Vedette

chasse-galerie (n. f.)
[ʃasɡalʀi]
L'orthographe chasse-galerie est bien établie depuis le XIXe s.

Définition

Vieilli (D'après une croyance populaire). Horde effrayante d'êtres surnaturels (chrétiens punis pour avoir enfreint des préceptes religieux, démons, loups-garous) qui traverse le ciel pendant la nuit dans un tumulte de bruits, de gémissements et de cris d'animaux. – (Par méton.). Bruits qu'on entend dehors la nuit et qu'on associe à cette croyance.
Des histoires de loups-garous, de feux-follets, de chasse-galerie.
[État des données: avancé]

Variante(s) graphique(s)

chasse galerie; chasse(-)gallery, chasse(-)Gallery (v. Étymologie/Historique)
Citation(s) Référence(s)

#### DONNÉES ENREGISTRÉES

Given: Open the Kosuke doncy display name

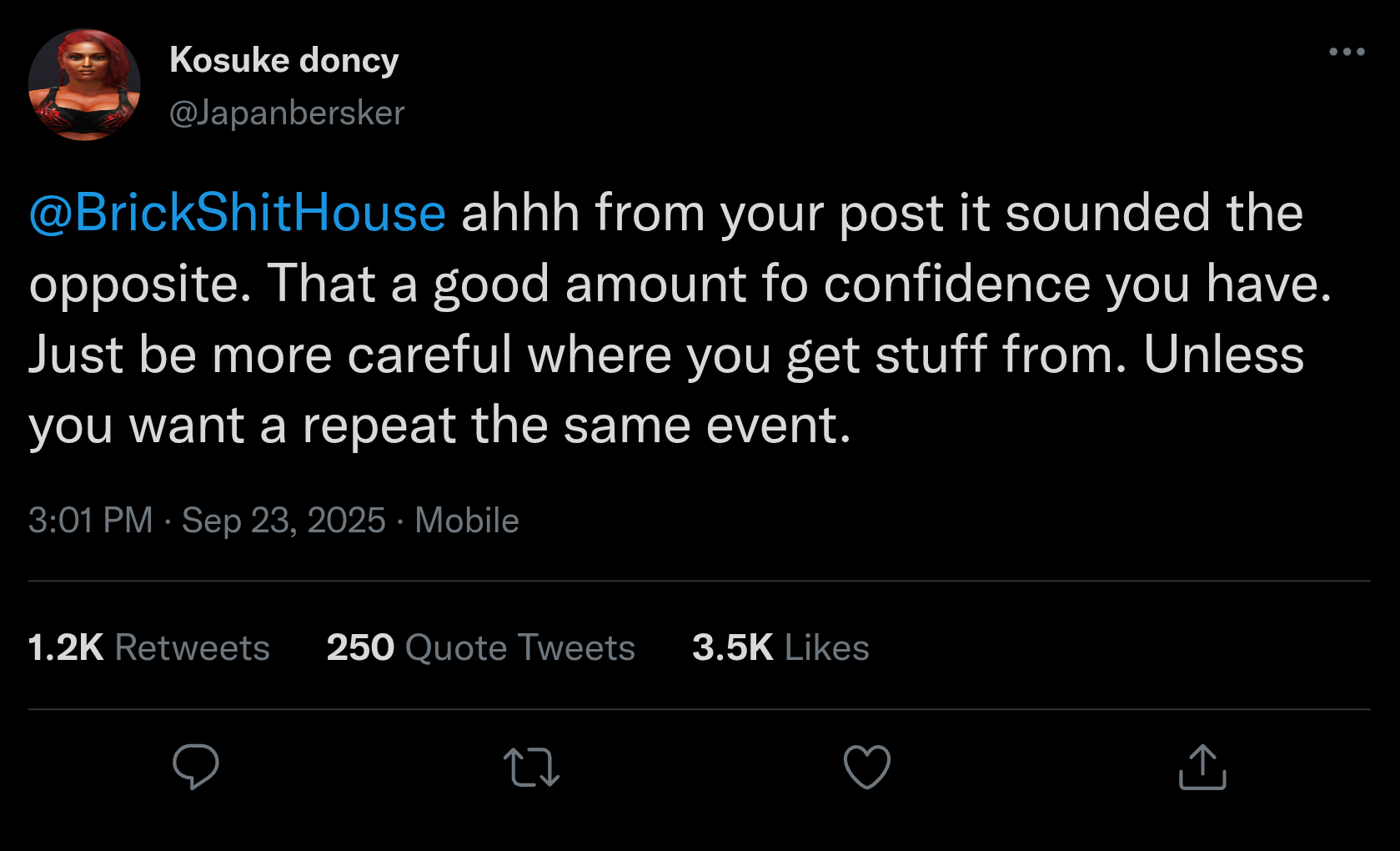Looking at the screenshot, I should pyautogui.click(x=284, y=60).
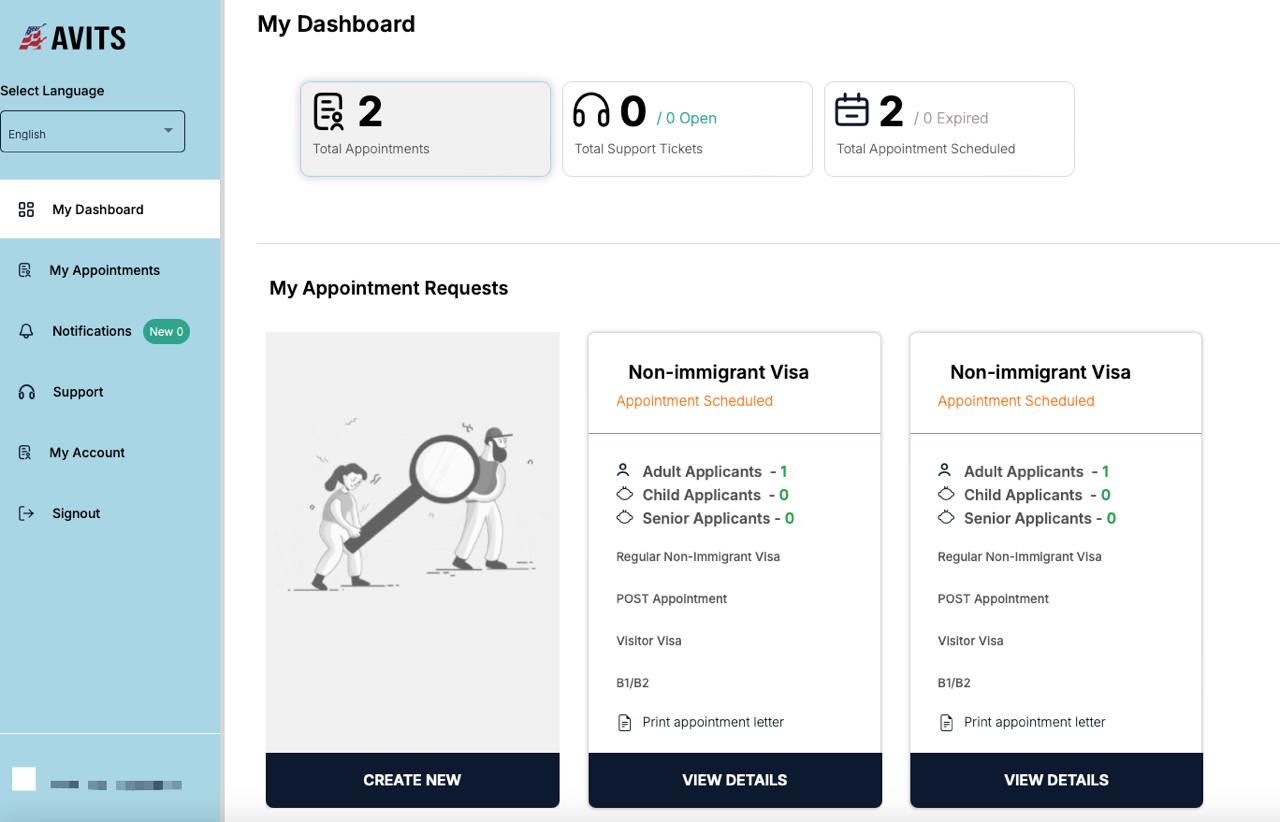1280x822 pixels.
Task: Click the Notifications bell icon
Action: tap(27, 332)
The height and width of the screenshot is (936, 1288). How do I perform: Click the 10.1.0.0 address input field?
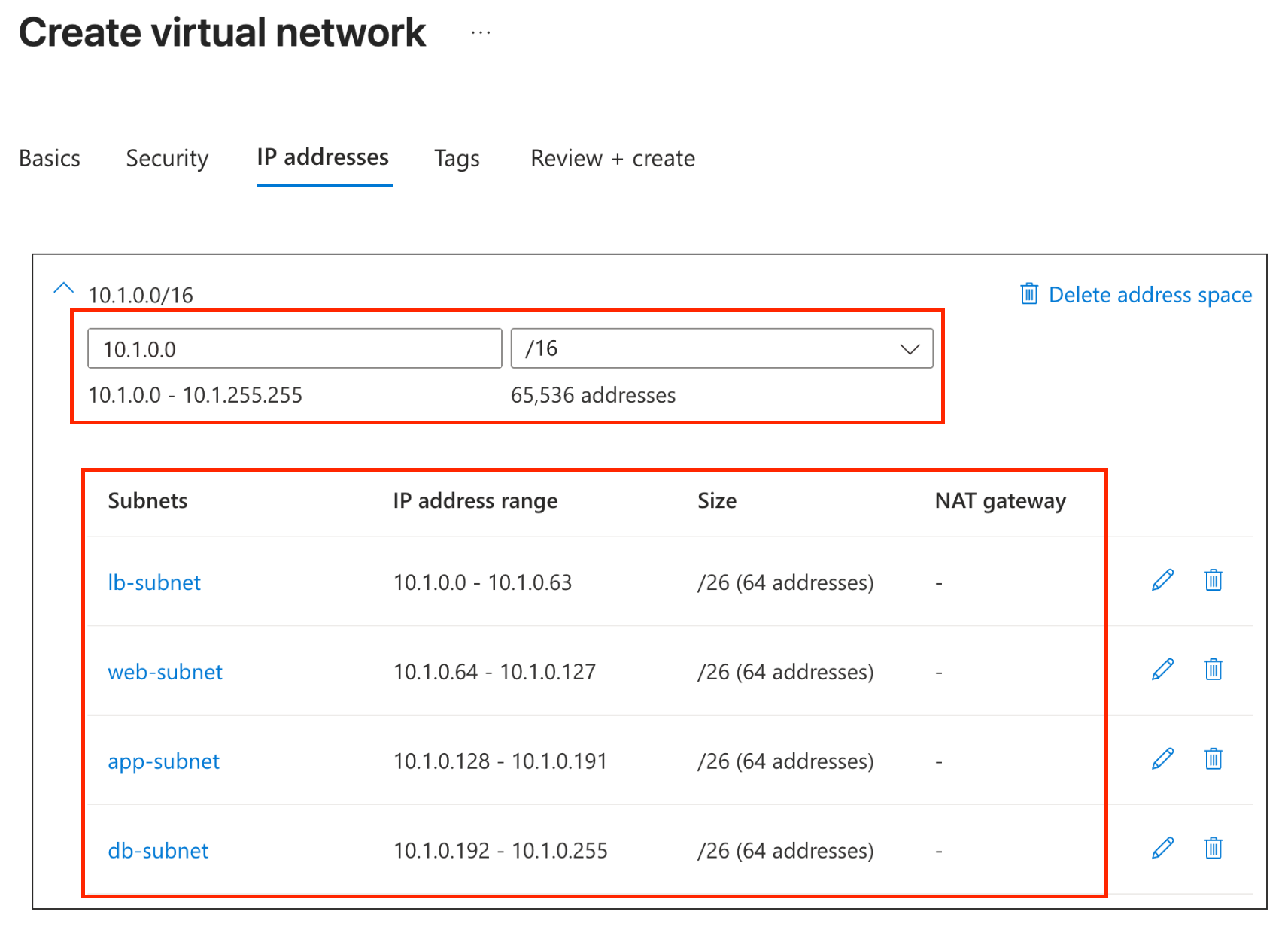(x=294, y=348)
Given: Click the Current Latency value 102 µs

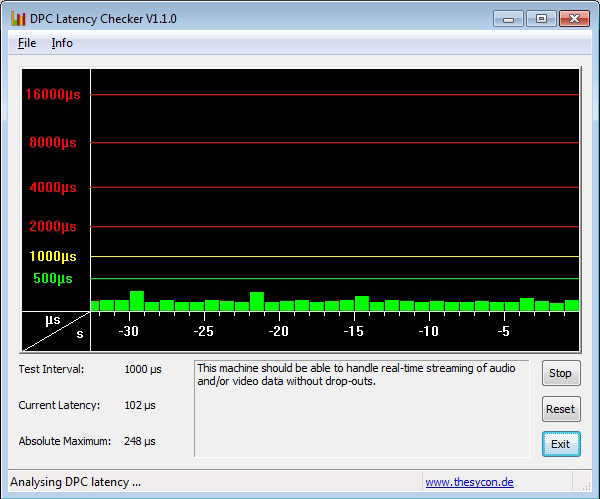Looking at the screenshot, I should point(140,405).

==

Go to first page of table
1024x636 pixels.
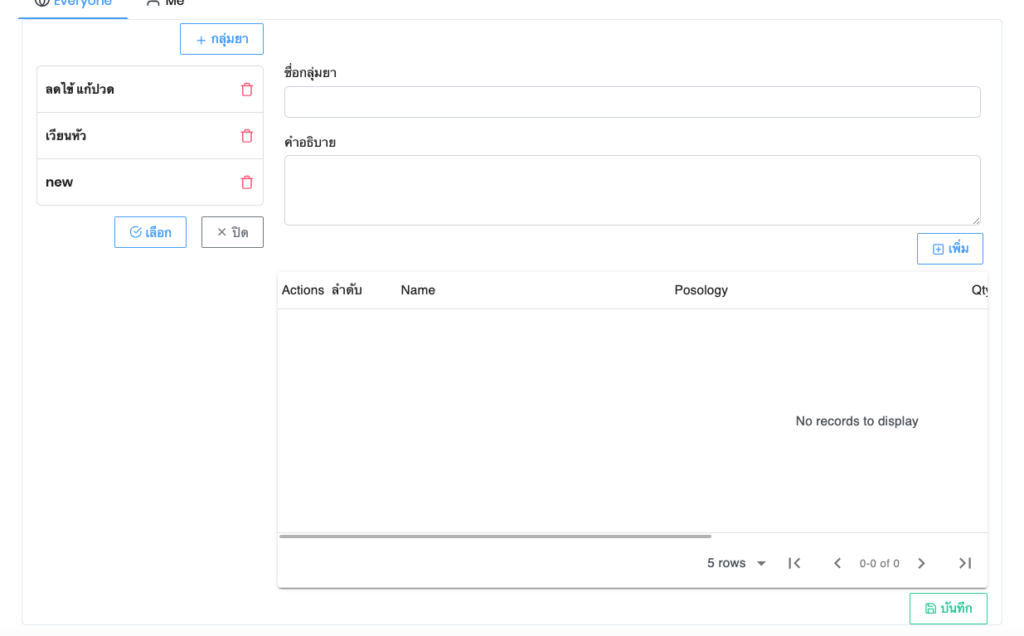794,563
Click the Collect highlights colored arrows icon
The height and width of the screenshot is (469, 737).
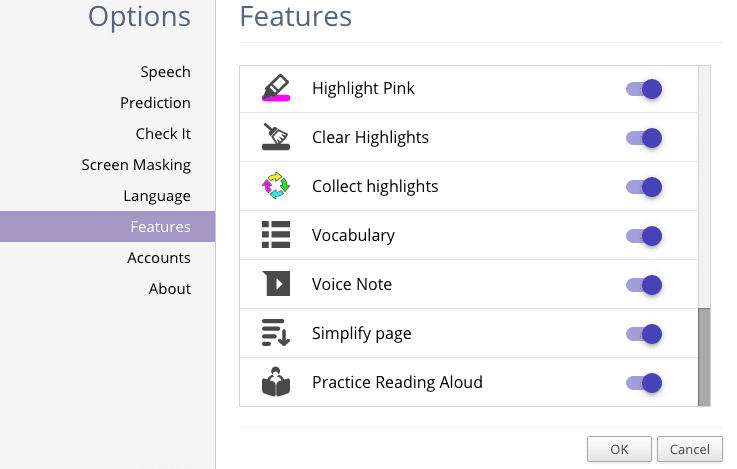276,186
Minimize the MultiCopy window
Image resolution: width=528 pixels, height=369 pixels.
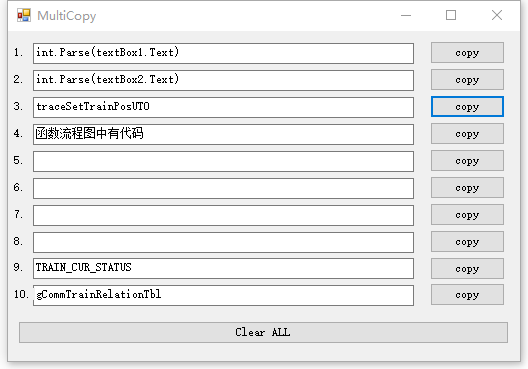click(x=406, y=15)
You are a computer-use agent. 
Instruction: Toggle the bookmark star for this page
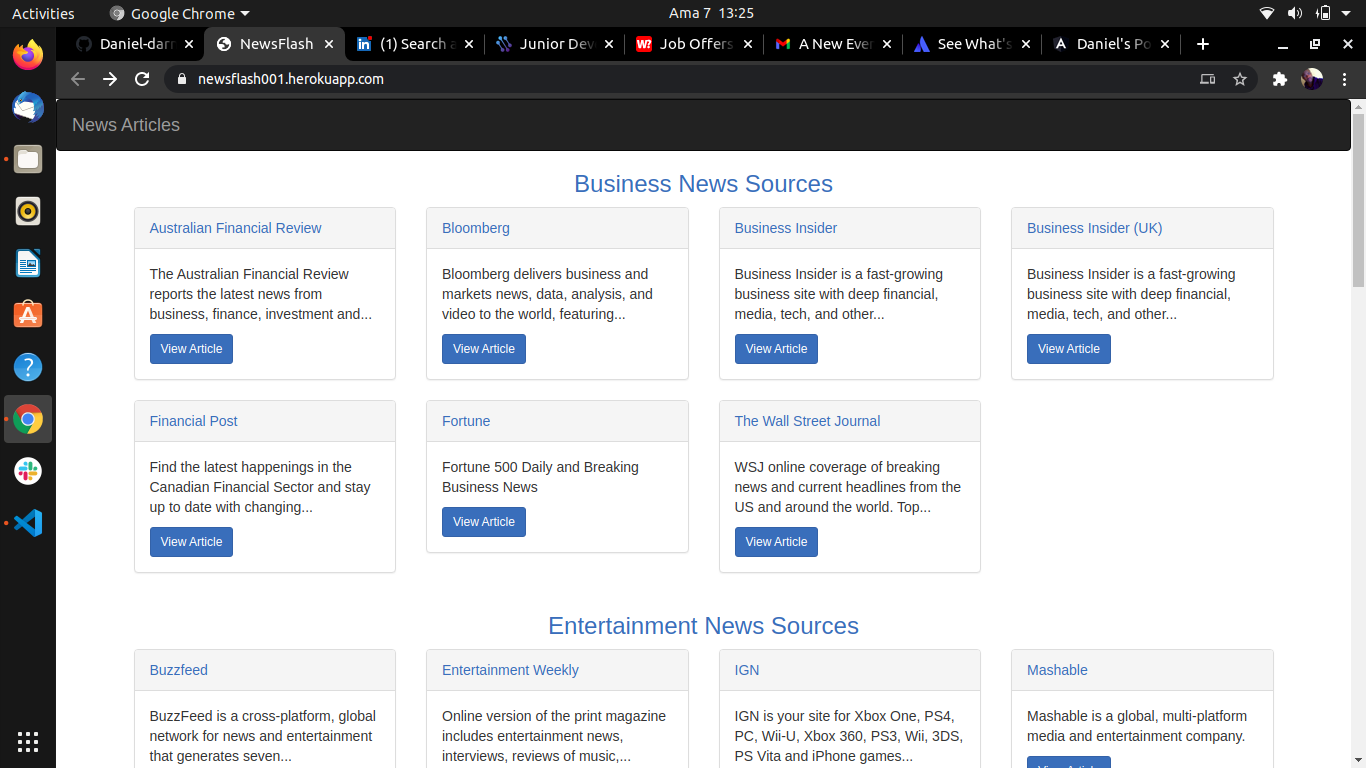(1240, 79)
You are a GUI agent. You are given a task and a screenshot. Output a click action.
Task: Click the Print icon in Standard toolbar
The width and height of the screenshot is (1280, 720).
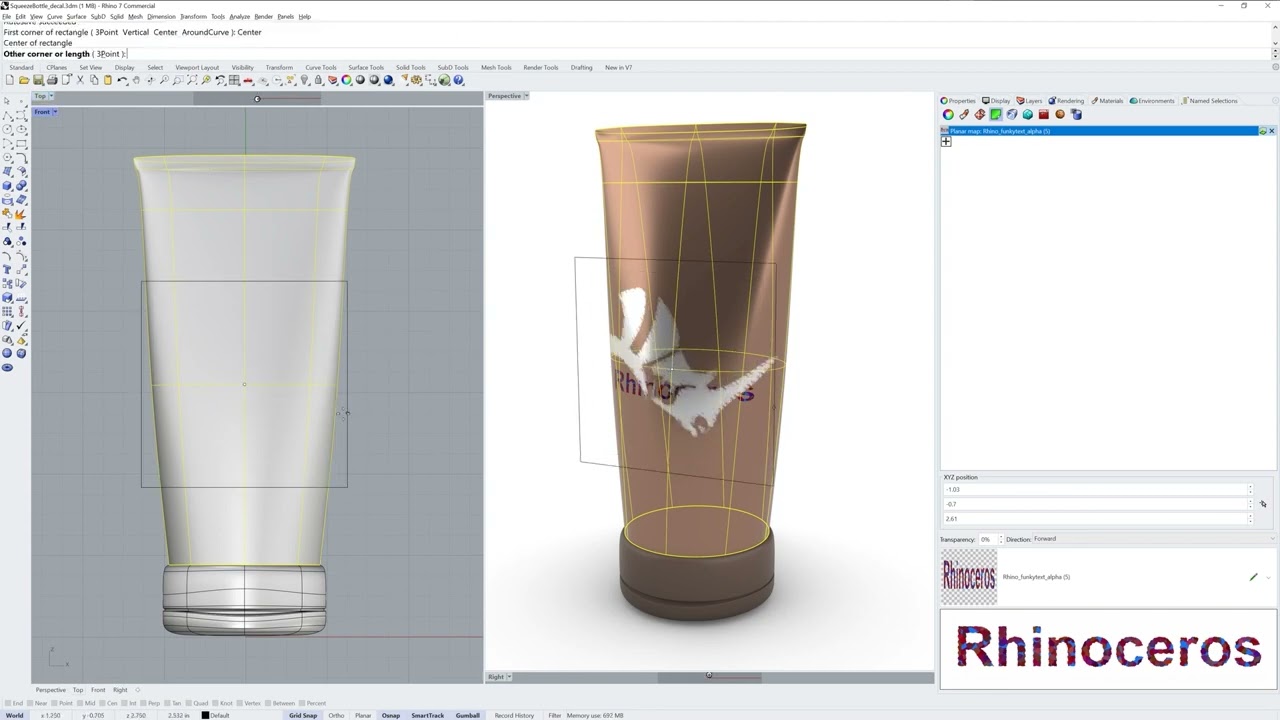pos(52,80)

#### CONSIGNE
Veuillez reproduire à l'identique un passage de l'article sur la chasse-galerie : commencez aux mots « chasse-galerie (n. f.) » et arrêtez-vous après « chasse(-)Gallery (v. Étymologie/Historique) ».

#### CORRIGÉ
chasse-galerie (n. f.)
[ʃasɡalʀi]
L'orthographe chasse-galerie est bien établie depuis le XIXe s.

Définition

Vieilli (D'après une croyance populaire). Horde effrayante d'êtres surnaturels (chrétiens punis pour avoir enfreint des préceptes religieux, démons, loups-garous) qui traverse le ciel pendant la nuit dans un tumulte de bruits, de gémissements et de cris d'animaux. – (Par méton.). Bruits qu'on entend dehors la nuit et qu'on associe à cette croyance.
Des histoires de loups-garous, de feux-follets, de chasse-galerie.
[État des données: avancé]

Variante(s) graphique(s)

chasse galerie; chasse(-)gallery, chasse(-)Gallery (v. Étymologie/Historique)